*Complete the following:*
**a)** Name every firearm cartridge mentioned in the discussion of barrel length and chamber pressure.
**b)** According to the discussion of barrel length and chamber pressure, why did militaries put 26" to 30" barrels on rifles in the old days?
**c)** Duplicate the discussion of barrel length and chamber pressure from "Nope, the longer" to "debate, just no.".

##### Document excerpt

Nope, the longer barrel will continue to hold pressure for a longer period of time, but the pressure decreases from the moment the bullet moves, therefore barrel length is of no consequence to chamber pressure (at the breach or anywhere else).

:)
 
Yes i do belive you put in in prospective maverick223 i never realy thought of it that way till now.
 
No.
No debate, just no.

^ This ^

Common misconception. Barrel length is meaningless to chamber pressure. Falls into the same category as "use faster burning powders for maximum velocity in shorter barrels" or "a .357 snub-nose is only a loud .38."

(Both of which are wrong too, for what it's worth. Maximum speed is acheived by burning the largest amounts of the slowest powder that works at the chamber pressures of the cartridge in question. And burning more powder will give more velocity, regardless of barrel length, which is why a .300 Magnum with a 20" barrel will outrun a .308 with a 20" barrel, even though the .308 is technically more efficient with the shorter tube.)
 
However, the total pressure curve is different than straight chamber pressure. There is a reason that .357 out of a saddle gun is faster than out of a 6" revolver. There is more time for the overall pressure curve to act on the projectile and accelerate it.

There is a reason the military's put 26" to 30" barrels on rifles in the old days, it was to get maximum velocity out of the available powder. They wanted to take maximum advantage of the pressure curve and use all the powder.

Chamber pressure is related to initial ignition and the spike in the pressure curve related to the smallest volume. Once the projectile starts moving, the spike is over as the volume increases. That does not mean that all pressure is gone, it may be less than initial (chamber pressure), but it is still higher than atmospheric and friction, so it still accelerates that bullet.

##########
##### Data entries

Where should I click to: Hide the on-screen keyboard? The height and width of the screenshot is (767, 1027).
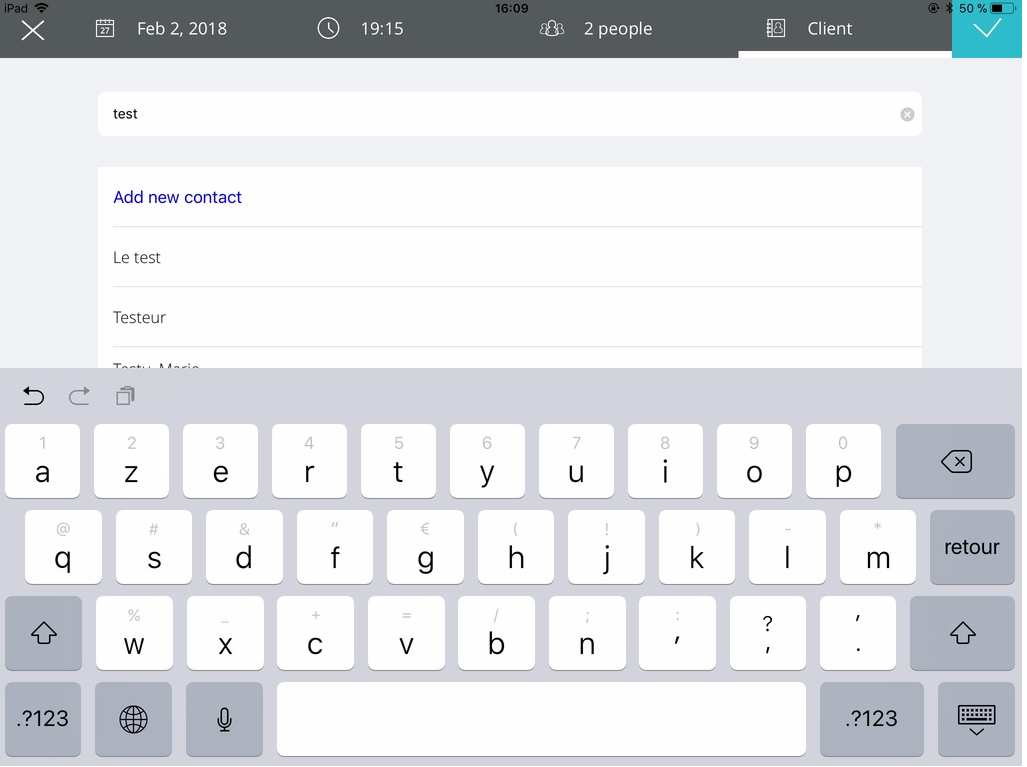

##########
##### Data entries

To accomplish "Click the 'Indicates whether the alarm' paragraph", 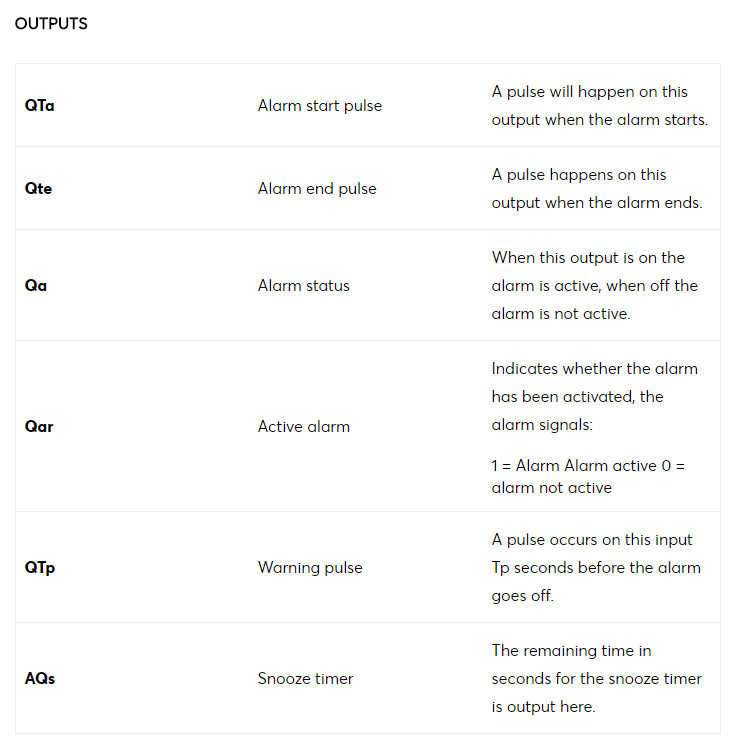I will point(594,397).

##########
##### Data entries

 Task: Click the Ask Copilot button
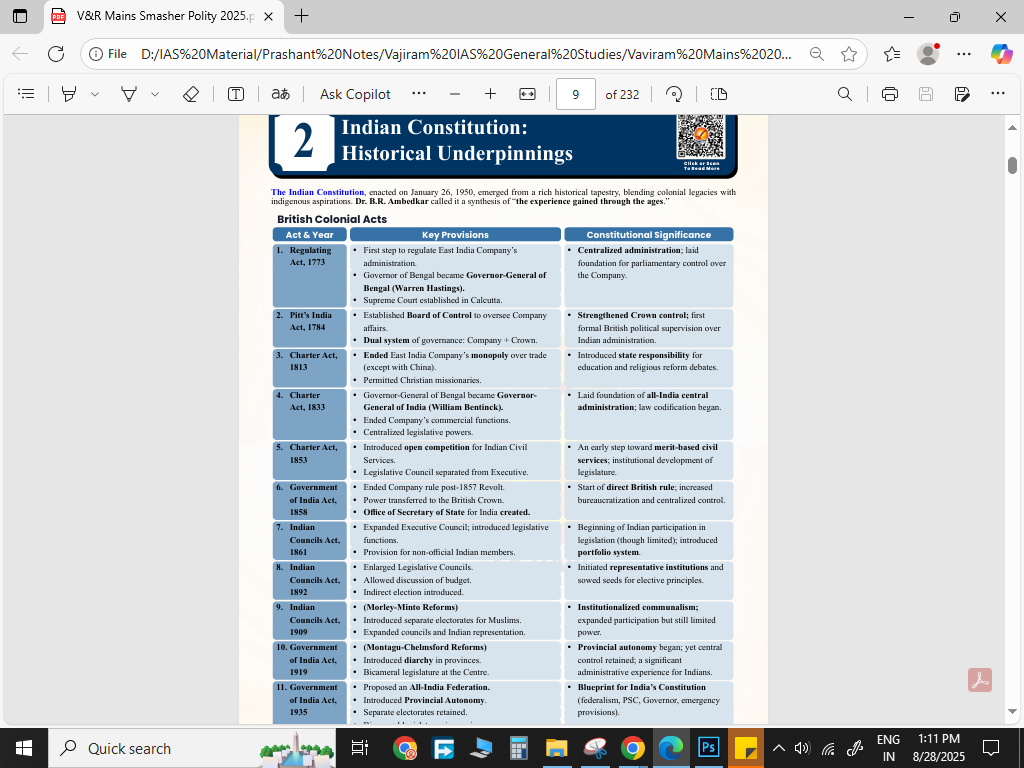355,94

##########

*Expected outputs:*
**a)**
.357
.38
.300 Magnum
.308

**b)** To get maximum velocity out of the available powder.

**c)**
Nope, the longer barrel will continue to hold pressure for a longer period of time, but the pressure decreases from the moment the bullet moves, therefore barrel length is of no consequence to chamber pressure (at the breach or anywhere else).

:)
 
Yes i do belive you put in in prospective maverick223 i never realy thought of it that way till now.
 
No.
No debate, just no.